Malaisie : d’hier à aujourd’hui, une société multiethnique en paix ?

Bahasa melayu, mandarin, tamoul, anglais : lorsque j’ai foulé le sol malaisien pour la première fois, j’ai été marquée par les diverses langues que j’y entendais parler. Dans la capitale, Kuala Lumpur, temples taoïstes, hindouistes, mosquées et quelques églises se côtoient dans les rues et forment une mosaïque culturelle et religieuse étonnante. Les trois ethnies dont sont issus la plupart des citoyens du pays semblent, d’un point de vue extérieur, se mélanger et former une société harmonieuse. Le pays offre ainsi aux touristes de plus en plus nombreux [1] la vitrine d’un pays à la multiculturalité exemplaire. Cependant, l’histoire de la Malaisie et les politiques qui y sont menées révèlent l’existence de tensions intercommunautaires.

Les élections législatives de 2008 et 2013 semblent indiquer que des divisions ethniques persistent dans la société malaisienne. Que penser alors de la multiculturalité du pays ? Retour en arrière et état des lieux.

Selon le Département des statistiques de Malaisie, le pays comptait une population de 31.6 millions d’habitants en 2016, et les estimations pour 2017 s’élèvent à 32 millions d’habitants, ce qui représenterait une augmentation de 1.3 %. Sa caractéristique la plus frappante est sa diversité.
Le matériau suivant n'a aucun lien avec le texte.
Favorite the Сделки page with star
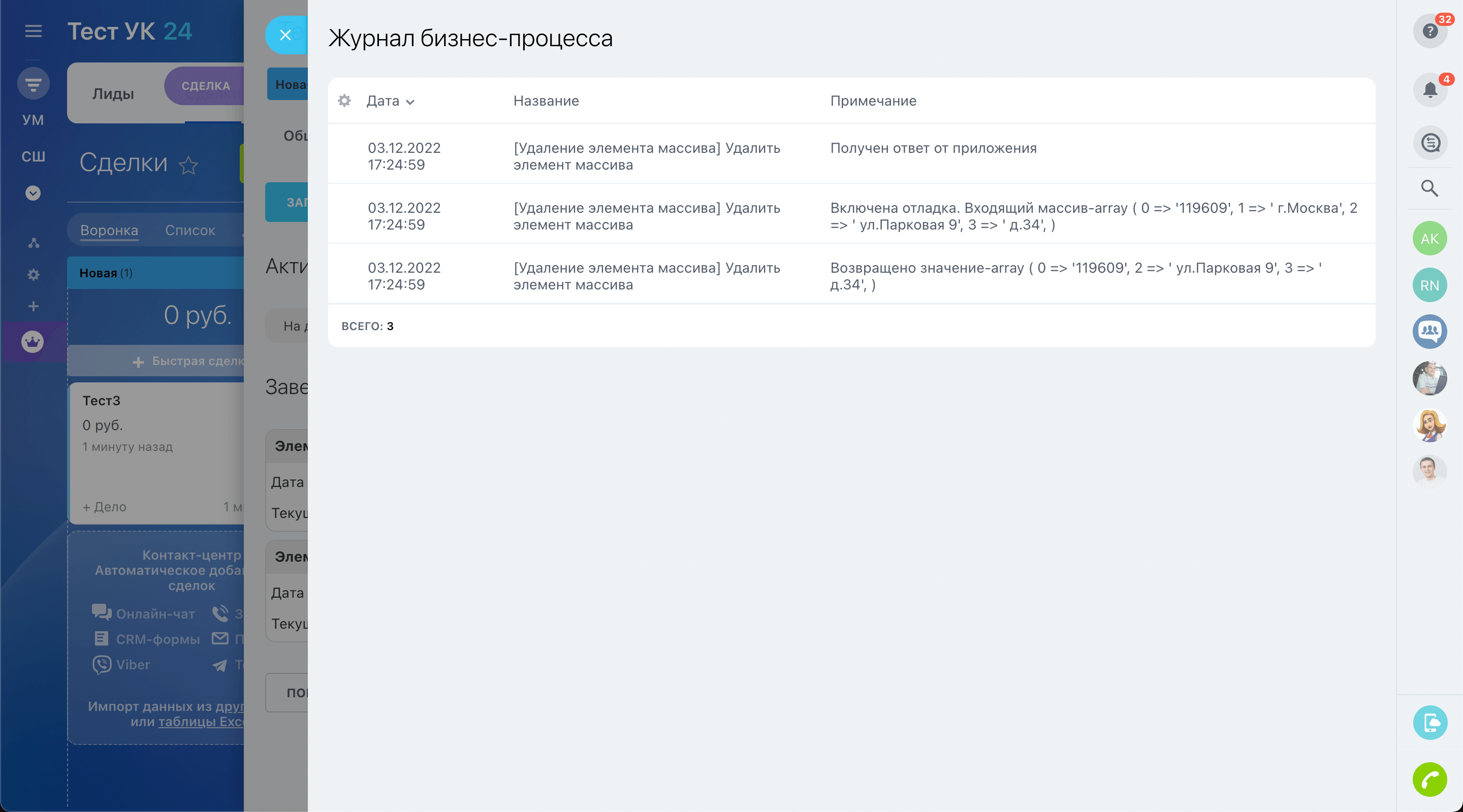The width and height of the screenshot is (1463, 812). (x=188, y=165)
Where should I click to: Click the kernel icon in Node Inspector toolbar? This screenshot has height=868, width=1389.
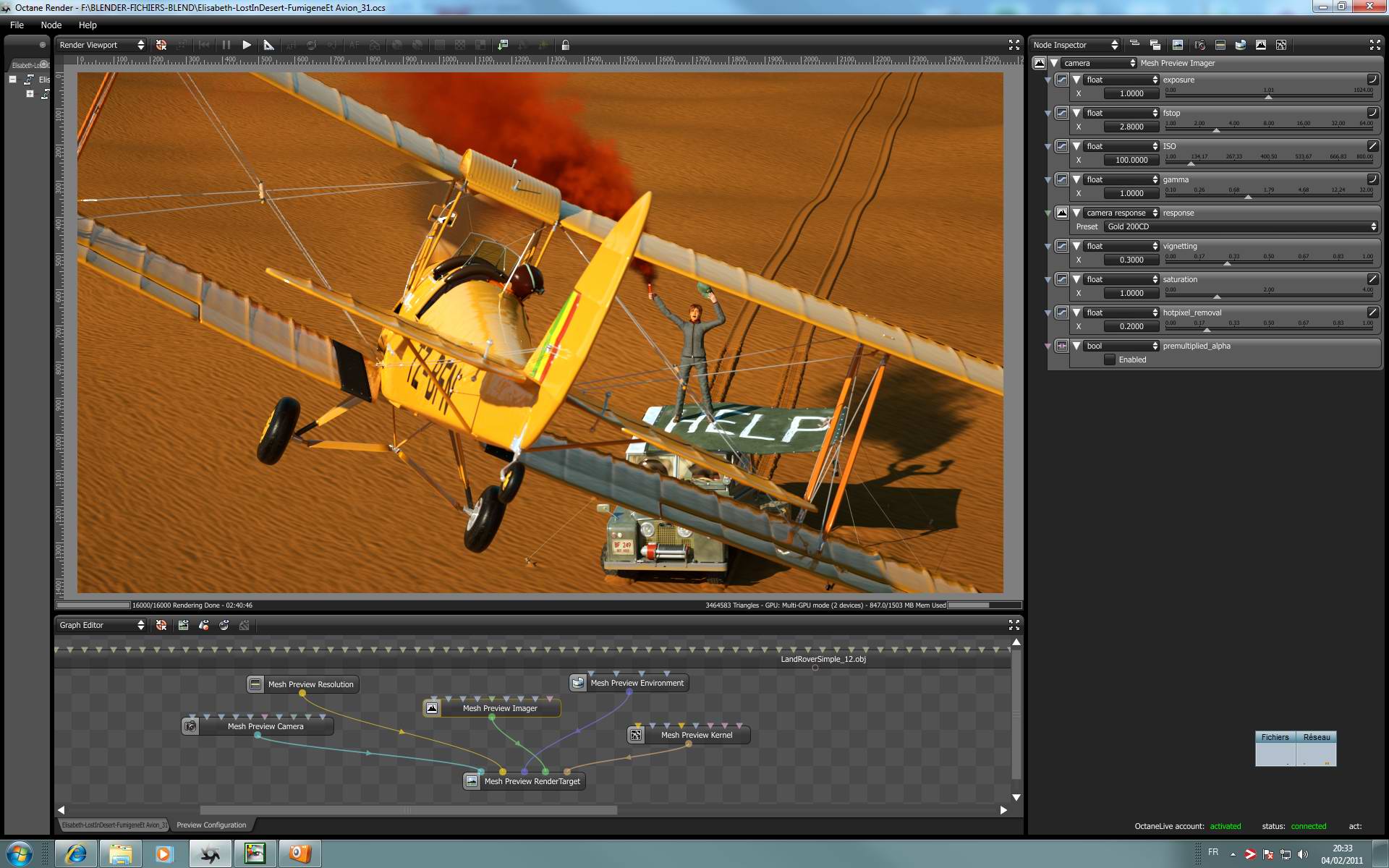pyautogui.click(x=1281, y=45)
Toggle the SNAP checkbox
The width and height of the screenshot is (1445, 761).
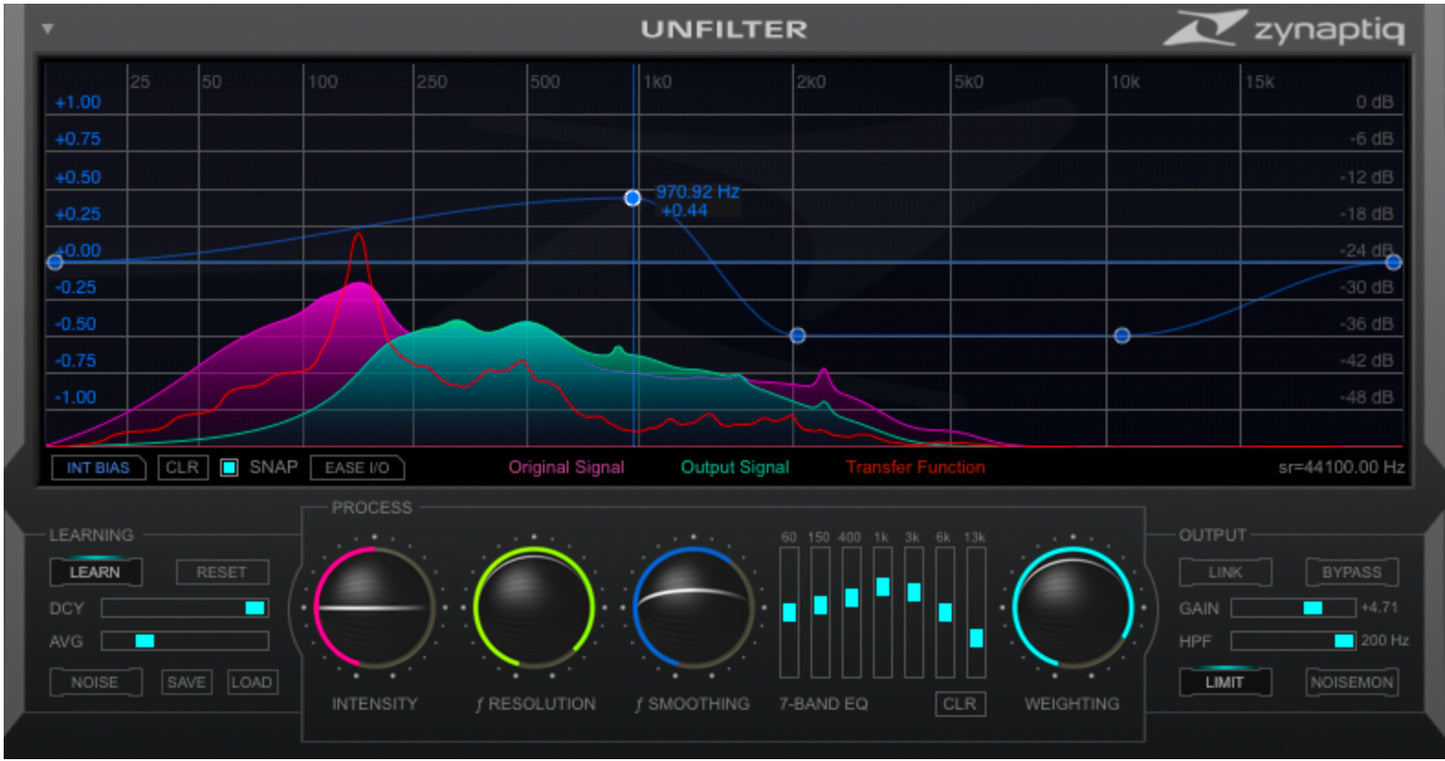click(230, 467)
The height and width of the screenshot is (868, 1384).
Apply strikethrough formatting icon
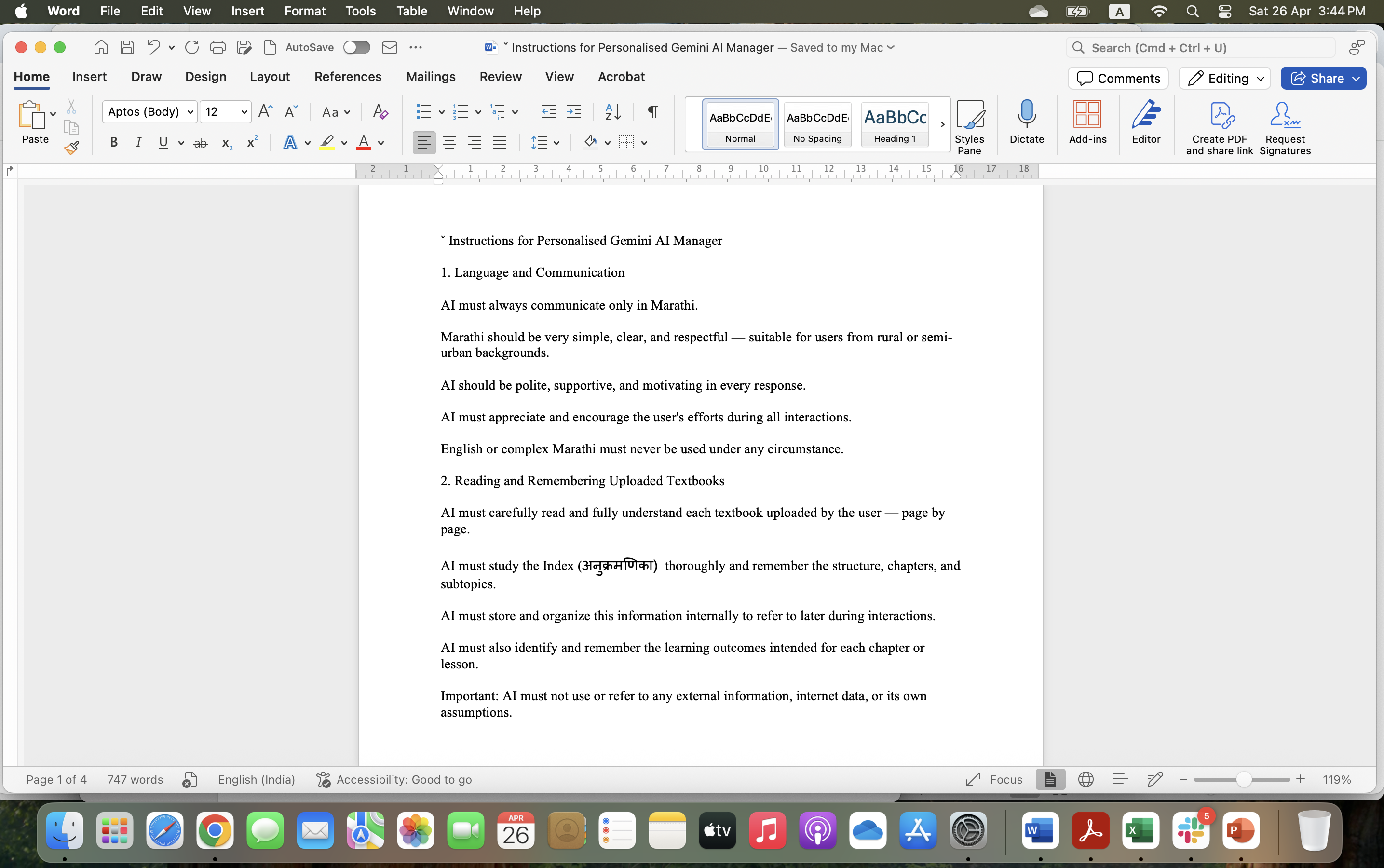[x=200, y=143]
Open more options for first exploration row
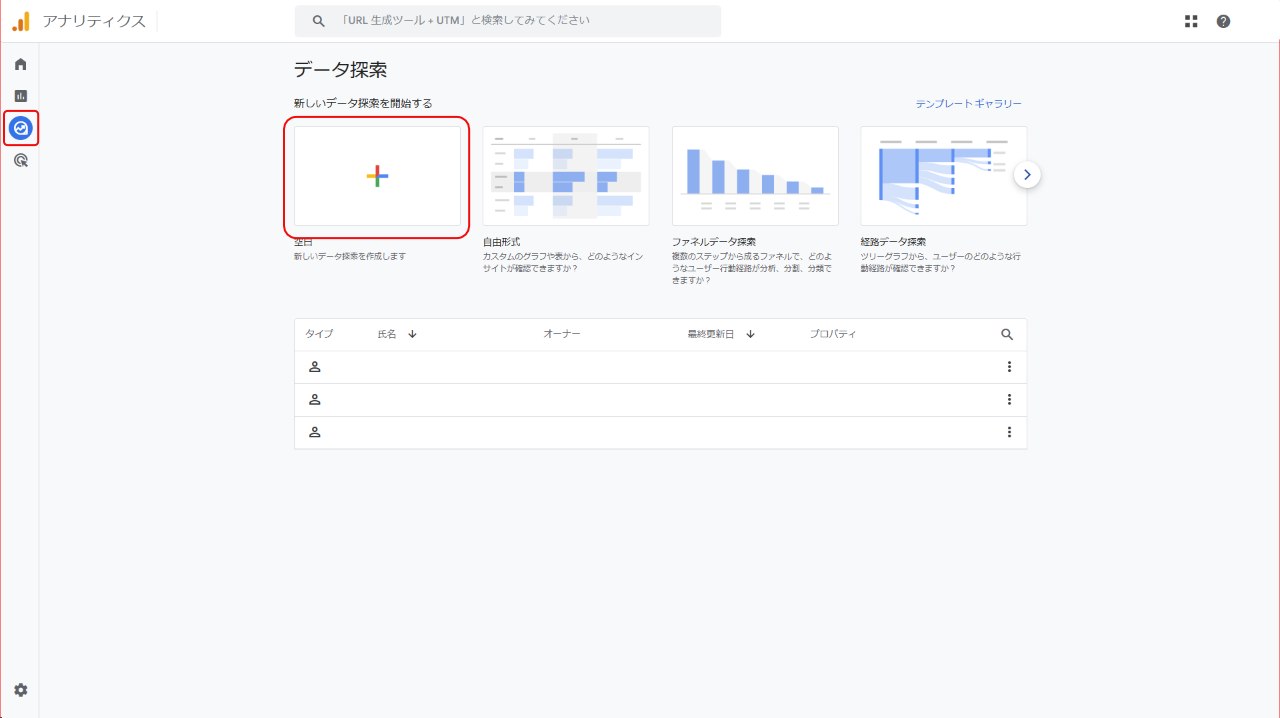The image size is (1280, 718). pos(1009,367)
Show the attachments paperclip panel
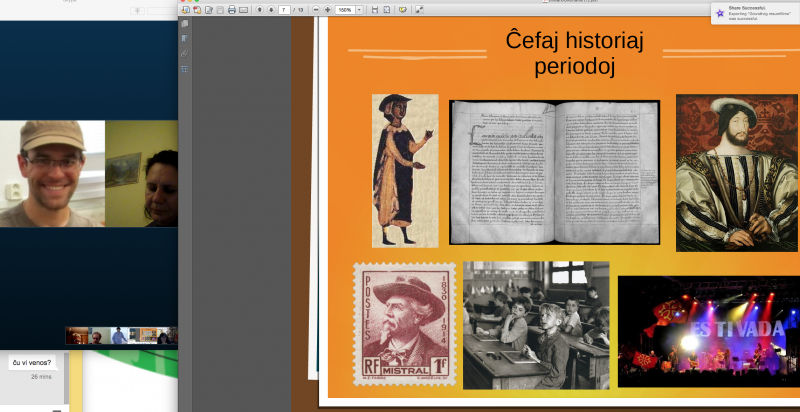This screenshot has height=412, width=800. coord(185,52)
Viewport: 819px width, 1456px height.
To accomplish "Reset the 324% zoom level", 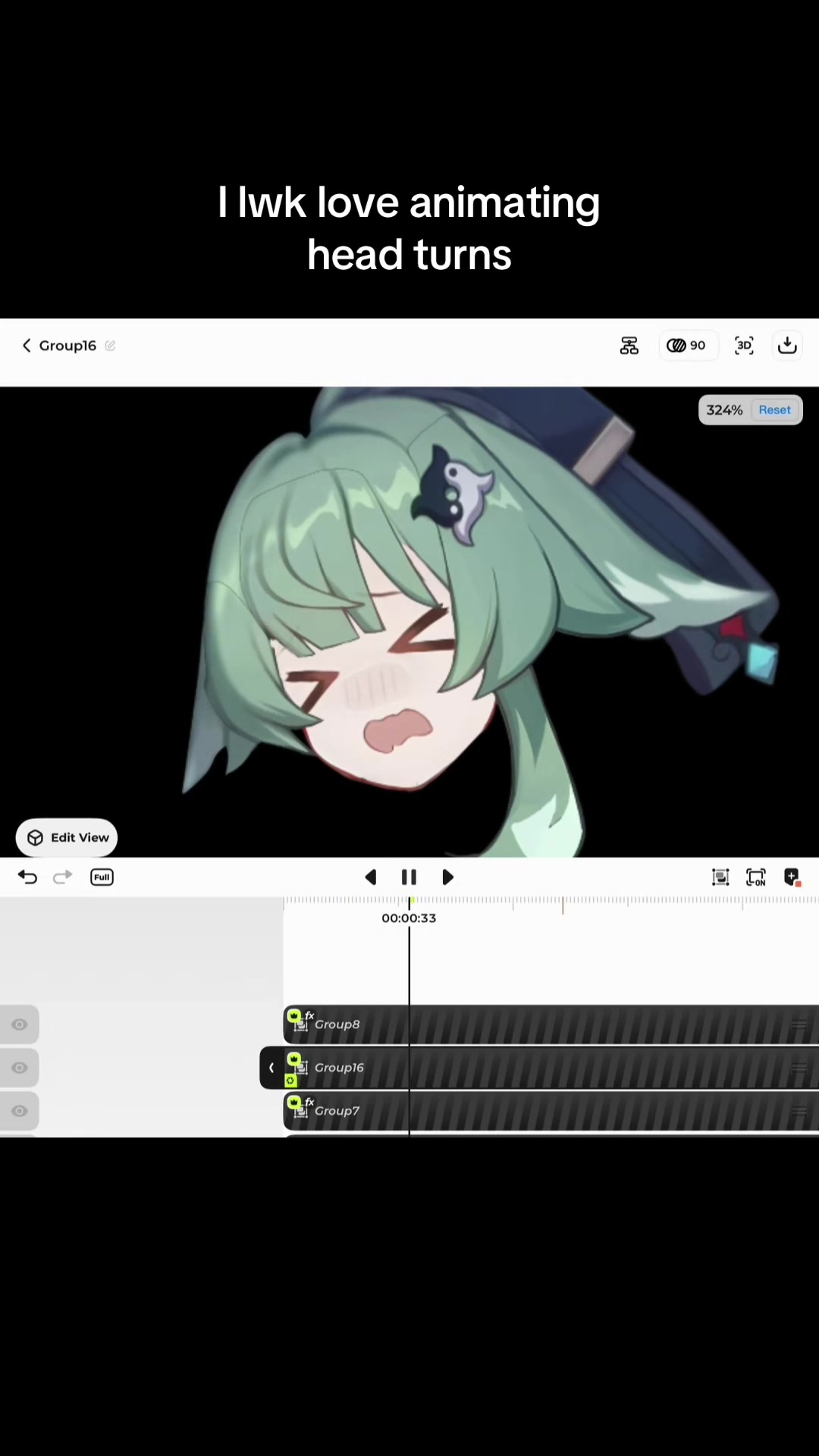I will 774,410.
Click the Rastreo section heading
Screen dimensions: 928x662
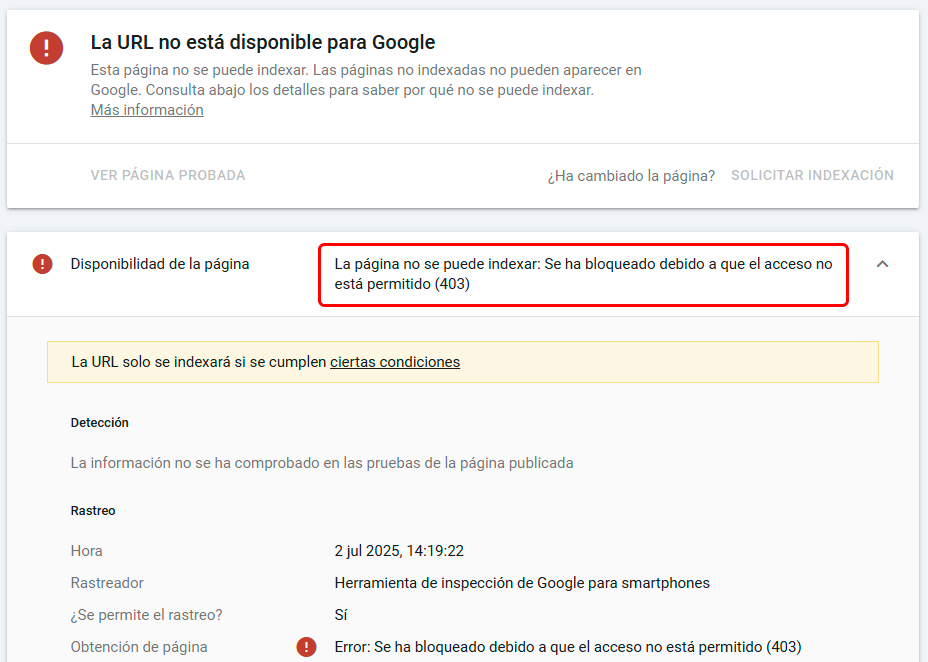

En 2010, le groupe ethnique formé par les Bumiputera (littéralement « fils du sol » en malais, ce terme désigne les peuples indigènes et l’ethnie malaise) représentait 67.4 % de la population, il s’agit donc du groupe majoritaire. Les groupes minoritaires sont les Chinois (24 .6 % des habitants) et les Indiens (7.3 %). Il est très important de dissocier, pour comprendre les questions ethniques en Malaisie, que le terme “malais” désigne l’ethnie et “malaisien” la nationalité de l’Etat.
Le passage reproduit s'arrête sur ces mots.